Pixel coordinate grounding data
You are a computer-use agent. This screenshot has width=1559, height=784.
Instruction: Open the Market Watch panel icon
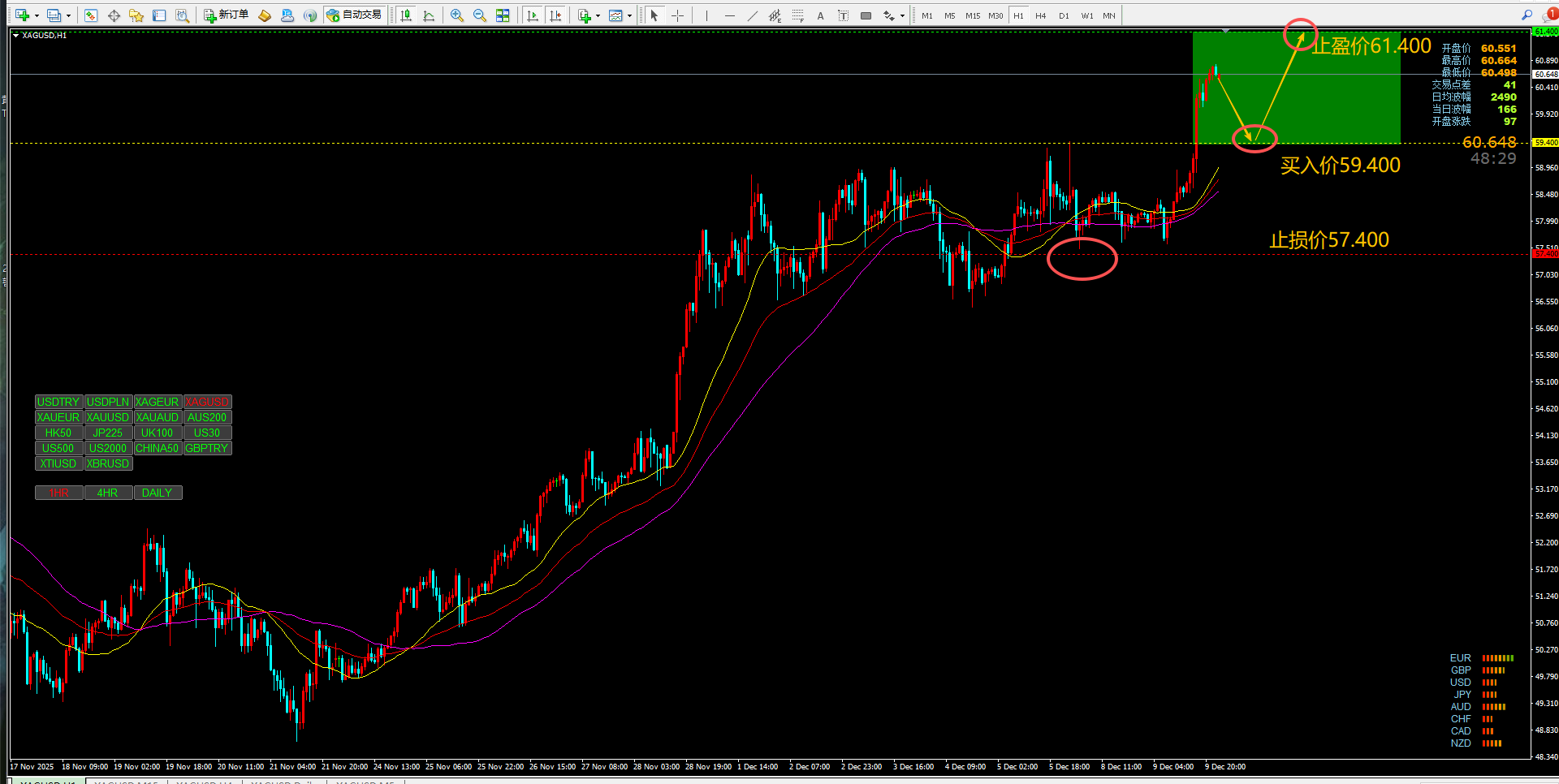(x=91, y=15)
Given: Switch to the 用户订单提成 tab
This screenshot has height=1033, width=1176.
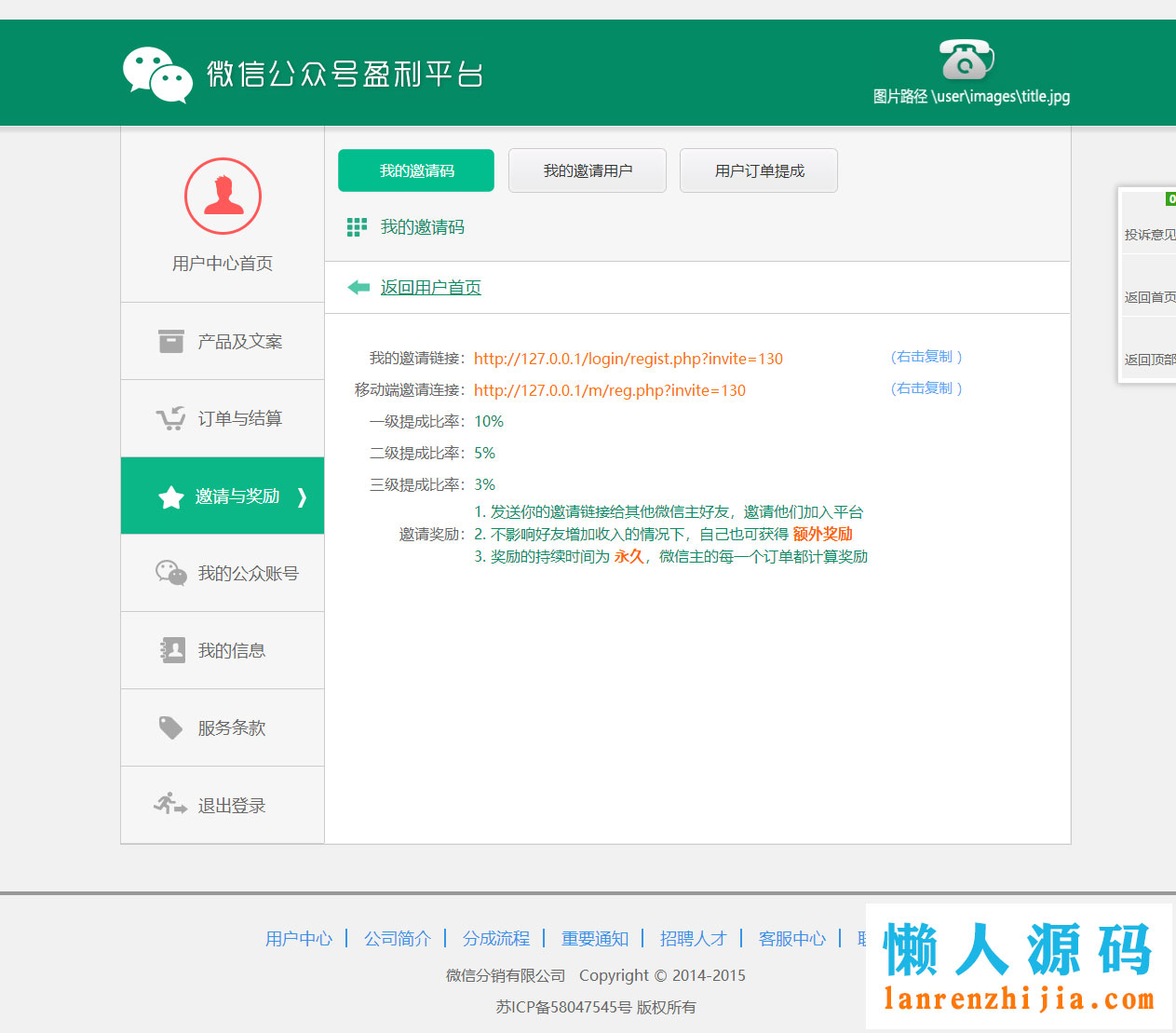Looking at the screenshot, I should pos(758,170).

Exercise instructions:
Could you transcribe every entry above exactly, leaving out the images?

Exercise response:
You are a computer-use agent. This screenshot has width=1559, height=784.
Instruction: Open the Market Watch panel icon
(x=91, y=15)
Given: Switch to the 用户订单提成 tab
This screenshot has height=1033, width=1176.
Looking at the screenshot, I should pos(758,170).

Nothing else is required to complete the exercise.